In theory, the foundation and premise of the scenario appears reasonable and follows the historical situation.  Only multiple playtests will confirm this initial assessment.  Once the early morning scenario produces the desired results, Fox Gap can be expanded to include the later reinforcements of both Crook's Federal brigade and elements of Anderson's Confederate brigade.

Feedback on the scenario is encouraged.

Tuesday, October 3, 2017

An Assyrian Summer: A Pass-in-Review

While the Assyrian Army is still in the "build" stage, it has reached a logical place for holding a Pass-in-Review.  Since the beginning of summer, a number of units for this project have crossed over the painting desk.  A number of units is an understatement.  Before the summer began, only the chariots and two heavy infantry units could muster out for the project.  The two heavy infantry units only deployed in late April of this year.

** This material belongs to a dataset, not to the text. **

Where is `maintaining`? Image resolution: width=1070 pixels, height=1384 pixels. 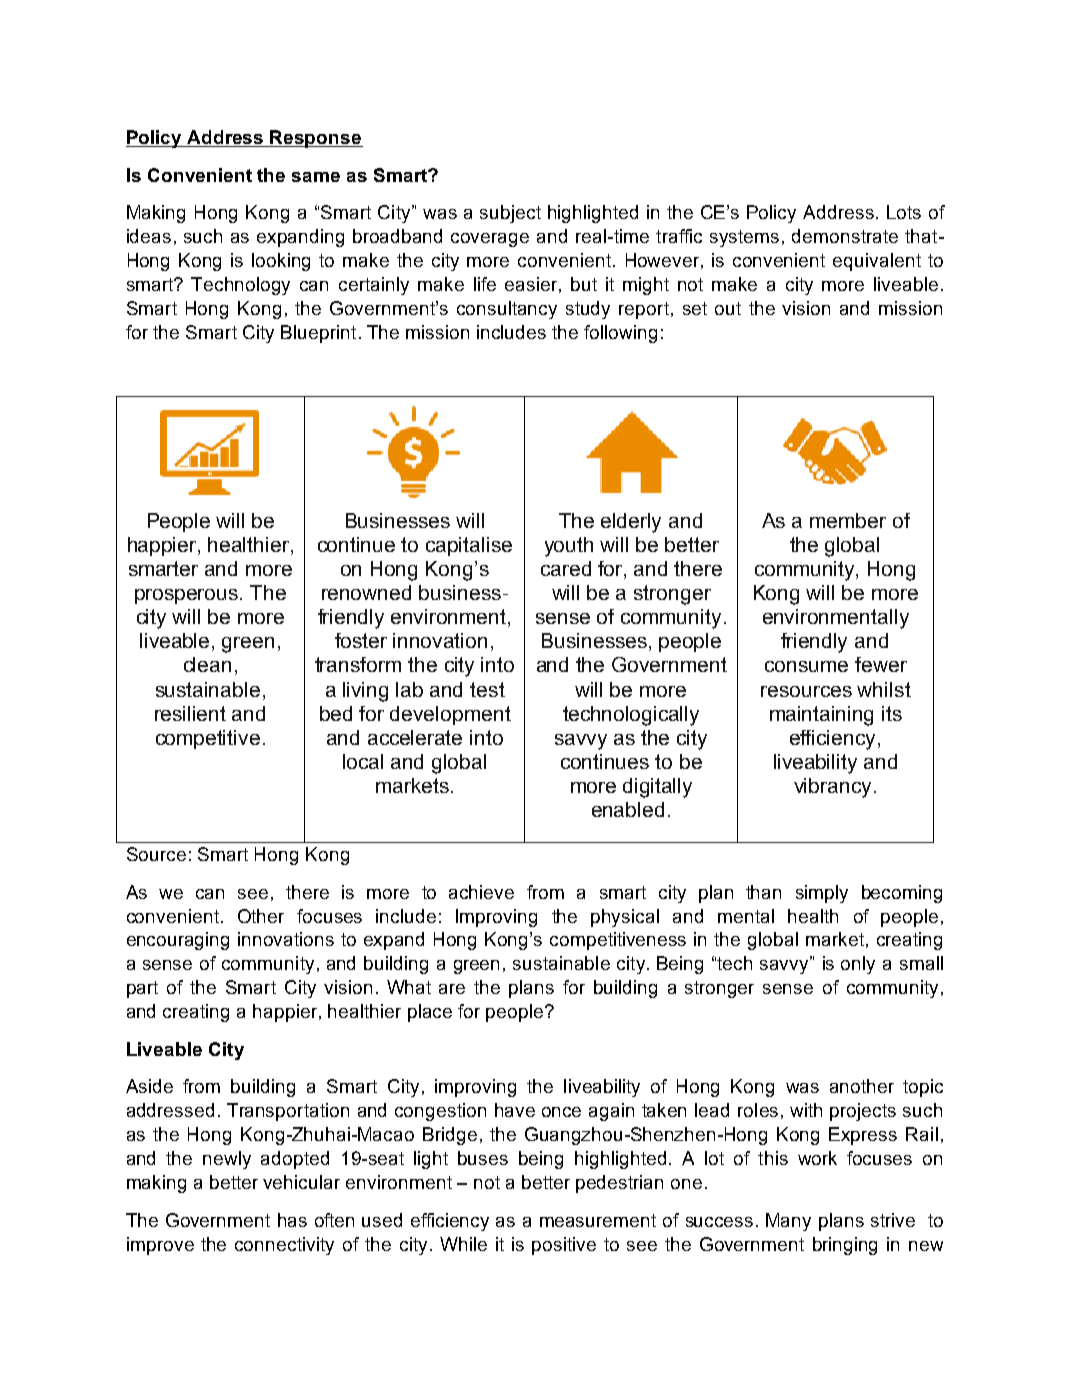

The nine chariots all experienced refurbishing, rebasing (twice!), and augmentation with infantry support during the summer months.  Sometimes, the project seemed to dominate my efforts to the exclusion of all else.  Looking back at the Painting Log, that was not the case but it sure seemed like it.
On display are 34 units that comprise the Assyrian Army in its current state.  By figure counts, the Army contains, 9 chariots with riders and teams, 26 horse, and 226 foot.  A good sized army in any Rules List.  Geared towards Impetvs, perhaps even two armies could be built from the collection on display.  Three manufacturers are found in the Assyrian ranks including Wargames Foundry, Newline Designs, and Black Tree Designs.
Having longed for a Biblical Army for several years, it is rewarding to see that quest realized.  The next step is to get the collection into action on the gaming table.
Arrayed out on the table, the Assyrians provide an inviting spectacle.  As mentioned in an earlier post, nearly four feet of chariots make up the battle line.  Even given the current state of the project, many figures remain in The Lead Pile from which to draw more potential units.  Yes, I likely over bought but restraint is difficult. 
While this post provides a grand overview of the units thus far in the collection, the header bar now carries a 25mm Assyrian Wars Gallery so that the individual units can be viewed.  Units will be added into the gallery as they are completed.  Perhaps a 2018 goal should be to build (up-to-date) galleries for some of my other collections?  Getting the 28mm Napoleonic Peninsular War project into a separate gallery would be a good start.